=== THE TASK ===
Only these lines of the data below are wanted: the one with "Given: Activate the", the one with "You are a GUI", and any lines between them, each repeated exactly.

=== PROVIDED MATERIAL ===
· · · · · · ·

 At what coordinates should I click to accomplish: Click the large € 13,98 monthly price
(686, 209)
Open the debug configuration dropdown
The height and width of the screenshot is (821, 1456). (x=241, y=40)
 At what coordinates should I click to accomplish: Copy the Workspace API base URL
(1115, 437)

· · · · · · ·

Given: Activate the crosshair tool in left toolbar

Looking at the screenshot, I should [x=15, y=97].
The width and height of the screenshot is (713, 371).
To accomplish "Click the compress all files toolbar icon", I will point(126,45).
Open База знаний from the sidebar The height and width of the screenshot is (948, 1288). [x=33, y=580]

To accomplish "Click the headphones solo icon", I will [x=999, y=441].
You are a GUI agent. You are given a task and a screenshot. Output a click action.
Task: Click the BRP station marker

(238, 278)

· · · · · · ·

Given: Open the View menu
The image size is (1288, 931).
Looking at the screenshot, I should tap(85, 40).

· · · · · · ·

=== SOLUTION ===
Given: Activate the crosshair tool in left toolbar

Looking at the screenshot, I should [x=15, y=97].
The width and height of the screenshot is (713, 371).
To accomplish "Click the compress all files toolbar icon", I will point(126,45).
Open База знаний from the sidebar The height and width of the screenshot is (948, 1288). [x=33, y=580]

To accomplish "Click the headphones solo icon", I will [x=999, y=441].
You are a GUI agent. You are given a task and a screenshot. Output a click action.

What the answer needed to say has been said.